Given request: Reproduce each of the following entries word for word, keeping their line breaks, and leave the pictures out.

+++

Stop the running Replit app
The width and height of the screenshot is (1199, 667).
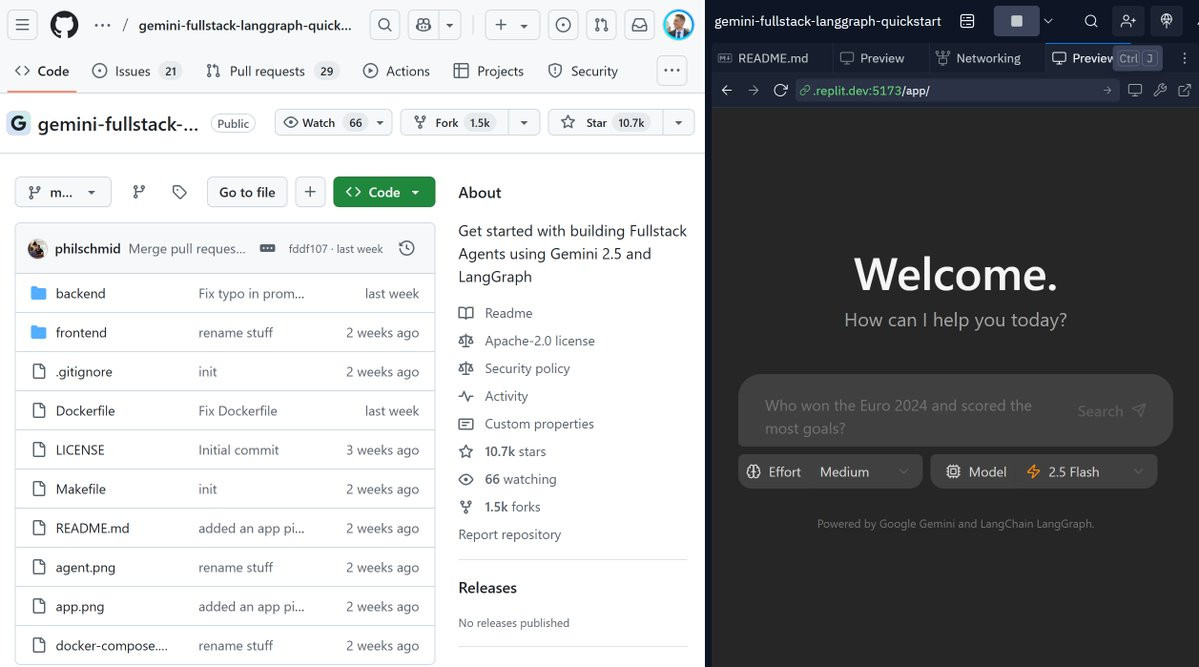(1016, 21)
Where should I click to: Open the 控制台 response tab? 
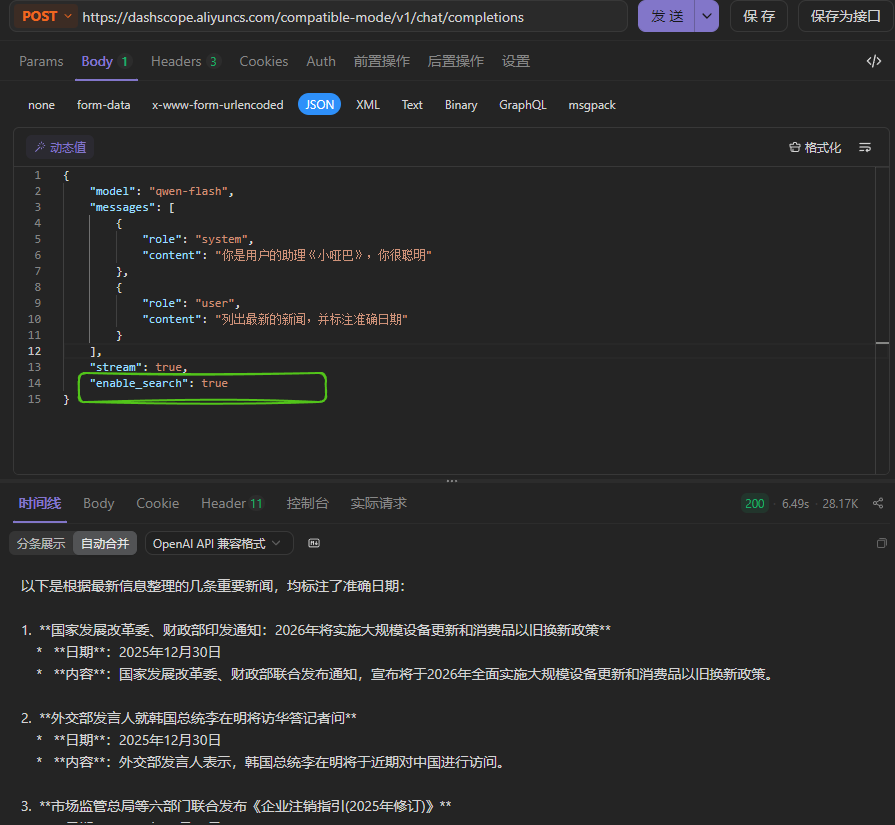[x=307, y=503]
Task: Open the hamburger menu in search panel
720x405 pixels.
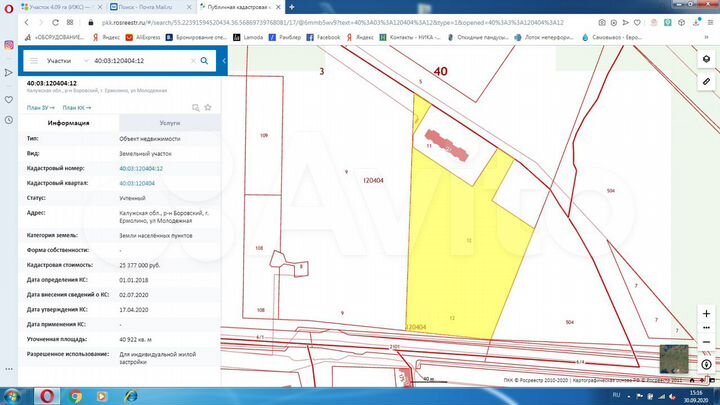Action: tap(32, 61)
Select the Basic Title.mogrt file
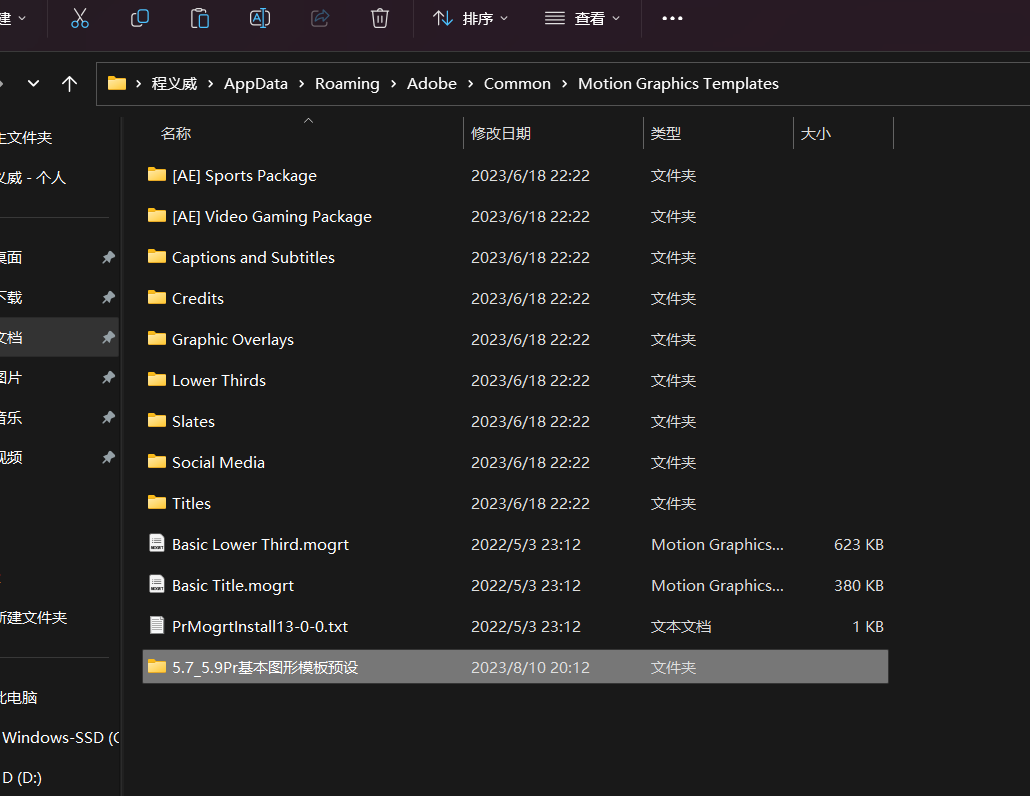1030x796 pixels. 233,585
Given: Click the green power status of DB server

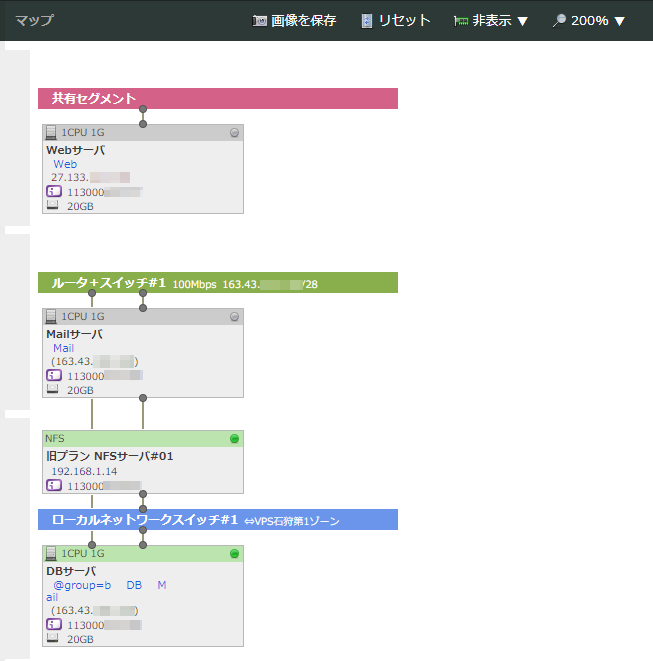Looking at the screenshot, I should pyautogui.click(x=234, y=553).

+++

Result:
Stop the running Replit app
The width and height of the screenshot is (1199, 667).
(1016, 21)
Where should I click to: Open the 控制台 response tab? 
[x=307, y=503]
Task: Open the hamburger menu in search panel
720x405 pixels.
Action: tap(32, 61)
Select the Basic Title.mogrt file
1030x796 pixels. 233,585
Given: Click the green power status of DB server

Looking at the screenshot, I should pyautogui.click(x=234, y=553).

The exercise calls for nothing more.